___ Input for this task ___

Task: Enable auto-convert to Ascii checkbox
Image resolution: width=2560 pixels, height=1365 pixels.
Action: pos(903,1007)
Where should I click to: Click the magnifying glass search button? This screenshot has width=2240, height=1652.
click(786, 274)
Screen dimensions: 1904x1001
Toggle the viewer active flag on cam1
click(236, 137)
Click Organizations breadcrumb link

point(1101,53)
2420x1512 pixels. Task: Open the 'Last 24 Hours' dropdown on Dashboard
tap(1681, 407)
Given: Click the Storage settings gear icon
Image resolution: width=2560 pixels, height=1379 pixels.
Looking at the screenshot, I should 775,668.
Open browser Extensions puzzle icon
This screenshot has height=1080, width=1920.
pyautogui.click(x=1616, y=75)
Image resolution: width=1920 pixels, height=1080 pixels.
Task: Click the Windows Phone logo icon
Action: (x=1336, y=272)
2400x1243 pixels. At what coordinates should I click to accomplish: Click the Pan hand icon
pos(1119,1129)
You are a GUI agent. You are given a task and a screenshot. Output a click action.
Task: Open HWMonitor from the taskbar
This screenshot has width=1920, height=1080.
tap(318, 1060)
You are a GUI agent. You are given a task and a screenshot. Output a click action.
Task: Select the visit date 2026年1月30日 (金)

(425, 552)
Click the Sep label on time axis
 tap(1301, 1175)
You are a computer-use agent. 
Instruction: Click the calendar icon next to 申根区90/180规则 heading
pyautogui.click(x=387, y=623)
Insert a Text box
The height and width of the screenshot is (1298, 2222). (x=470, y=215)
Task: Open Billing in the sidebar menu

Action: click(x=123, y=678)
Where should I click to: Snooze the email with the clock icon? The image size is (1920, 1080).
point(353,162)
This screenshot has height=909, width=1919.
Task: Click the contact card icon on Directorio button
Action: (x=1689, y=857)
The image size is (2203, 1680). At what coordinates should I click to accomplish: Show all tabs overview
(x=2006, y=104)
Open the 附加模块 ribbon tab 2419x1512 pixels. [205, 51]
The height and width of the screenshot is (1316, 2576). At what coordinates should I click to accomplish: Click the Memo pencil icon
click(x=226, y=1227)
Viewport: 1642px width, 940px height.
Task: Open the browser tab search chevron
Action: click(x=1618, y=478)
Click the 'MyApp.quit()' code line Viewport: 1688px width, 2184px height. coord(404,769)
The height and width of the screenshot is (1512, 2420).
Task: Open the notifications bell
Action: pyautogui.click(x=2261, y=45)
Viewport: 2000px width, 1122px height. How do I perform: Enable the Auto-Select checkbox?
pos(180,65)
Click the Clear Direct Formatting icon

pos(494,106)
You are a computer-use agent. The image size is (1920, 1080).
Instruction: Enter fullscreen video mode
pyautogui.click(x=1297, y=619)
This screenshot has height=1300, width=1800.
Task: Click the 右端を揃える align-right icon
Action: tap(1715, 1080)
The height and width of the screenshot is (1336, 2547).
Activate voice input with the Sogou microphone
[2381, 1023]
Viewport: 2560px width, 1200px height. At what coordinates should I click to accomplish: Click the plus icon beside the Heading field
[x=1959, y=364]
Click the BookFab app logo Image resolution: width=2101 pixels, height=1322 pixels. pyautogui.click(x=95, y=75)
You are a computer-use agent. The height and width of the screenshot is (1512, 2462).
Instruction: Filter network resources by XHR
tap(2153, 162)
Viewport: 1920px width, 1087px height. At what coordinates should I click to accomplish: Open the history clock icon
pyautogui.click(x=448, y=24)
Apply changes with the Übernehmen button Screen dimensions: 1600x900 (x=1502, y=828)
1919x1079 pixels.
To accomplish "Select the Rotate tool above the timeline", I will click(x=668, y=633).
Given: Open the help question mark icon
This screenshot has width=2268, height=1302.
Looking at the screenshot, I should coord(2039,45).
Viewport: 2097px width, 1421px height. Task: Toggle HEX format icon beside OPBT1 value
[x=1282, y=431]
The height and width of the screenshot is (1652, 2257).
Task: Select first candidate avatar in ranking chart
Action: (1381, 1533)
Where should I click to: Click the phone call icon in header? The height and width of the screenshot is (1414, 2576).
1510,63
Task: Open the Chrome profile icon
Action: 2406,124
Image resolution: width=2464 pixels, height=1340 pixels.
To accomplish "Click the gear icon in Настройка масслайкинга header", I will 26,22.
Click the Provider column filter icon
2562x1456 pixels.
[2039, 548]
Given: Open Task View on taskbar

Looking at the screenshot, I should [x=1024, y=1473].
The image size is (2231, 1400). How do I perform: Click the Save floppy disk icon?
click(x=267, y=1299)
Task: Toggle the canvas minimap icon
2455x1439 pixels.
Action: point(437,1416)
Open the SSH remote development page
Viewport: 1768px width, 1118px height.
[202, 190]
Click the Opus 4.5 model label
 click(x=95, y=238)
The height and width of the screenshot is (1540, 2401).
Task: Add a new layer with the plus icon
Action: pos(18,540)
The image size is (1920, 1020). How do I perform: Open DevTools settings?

___

▸ The problem: Please give the number of lines in the data where "dimensions" appears, without any other words.

▸ Exercise result: 2